TSTP Solution File: SEU284+1 by iProver---3.8
View Problem
- Process Solution
%------------------------------------------------------------------------------
% File : iProver---3.8
% Problem : SEU284+1 : TPTP v8.1.2. Released v3.3.0.
% Transfm : none
% Format : tptp:raw
% Command : run_iprover %s %d THM
% Computer : n028.cluster.edu
% Model : x86_64 x86_64
% CPU : Intel(R) Xeon(R) CPU E5-2620 v4 2.10GHz
% Memory : 8042.1875MB
% OS : Linux 3.10.0-693.el7.x86_64
% CPULimit : 300s
% WCLimit : 300s
% DateTime : Thu Aug 31 17:05:28 EDT 2023
% Result : Theorem 2.78s 1.15s
% Output : CNFRefutation 2.78s
% Verified :
% SZS Type : Refutation
% Derivation depth : 33
% Number of leaves : 8
% Syntax : Number of formulae : 78 ( 8 unt; 0 def)

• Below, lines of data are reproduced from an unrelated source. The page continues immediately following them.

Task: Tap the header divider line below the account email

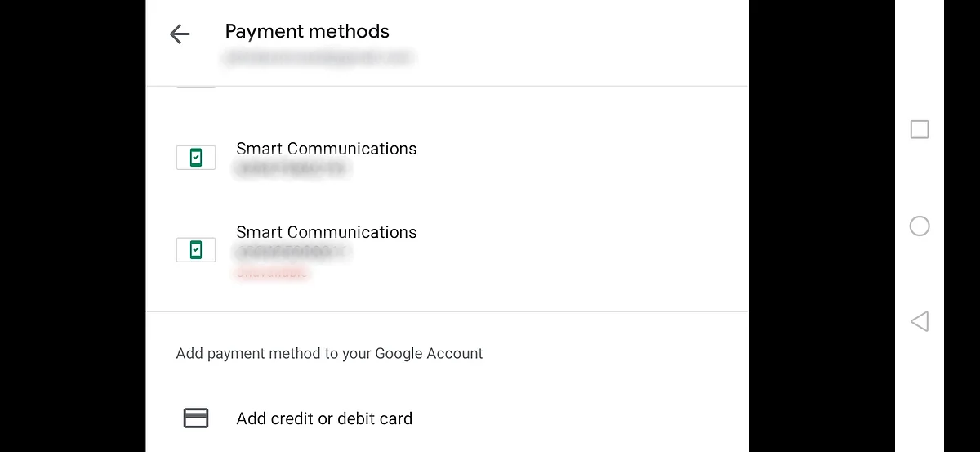Action: coord(447,86)
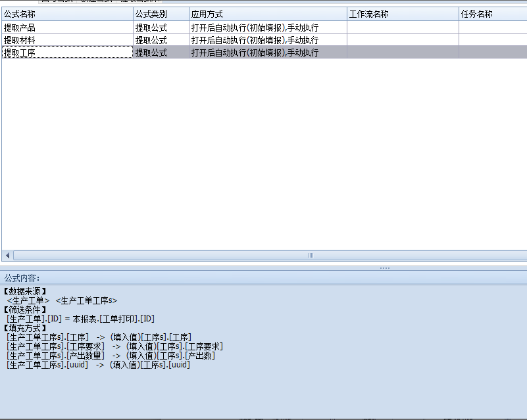
Task: Click the horizontal scrollbar left arrow
Action: pyautogui.click(x=8, y=255)
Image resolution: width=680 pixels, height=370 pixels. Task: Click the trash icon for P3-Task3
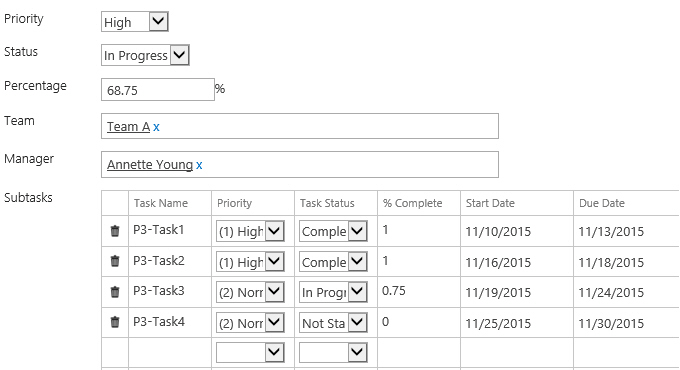click(115, 292)
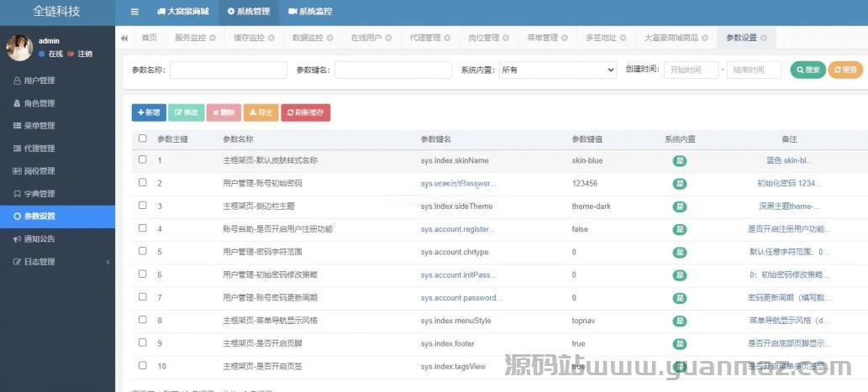
Task: Open the 系统内置 dropdown showing 所有
Action: coord(557,71)
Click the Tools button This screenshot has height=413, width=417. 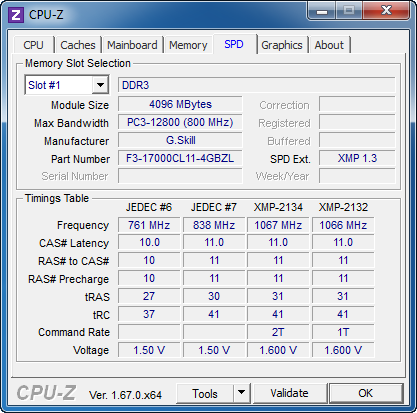[x=205, y=393]
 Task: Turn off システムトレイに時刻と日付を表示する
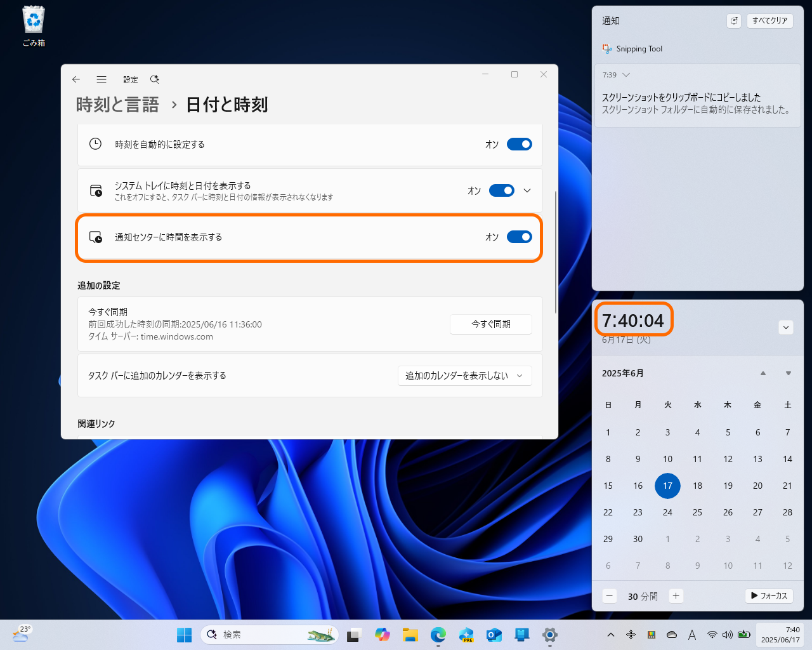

% Number of atoms : 287 ( 134 equ)
% Maximal formula atoms : 11 ( 3 avg)
% Number of connectives : 321 ( 112 ~; 118 |; 78 &)
% ( 0 <=>; 13 =>; 0 <=; 0 <~>)
% Maximal formula depth : 10 ( 5 avg)
% Maximal term depth : 4 ( 2 avg)
% Number of predicates : 6 ( 4 usr; 1 prp; 0-2 aty)
% Number of functors : 10 ( 10 usr; 1 con; 0-2 aty)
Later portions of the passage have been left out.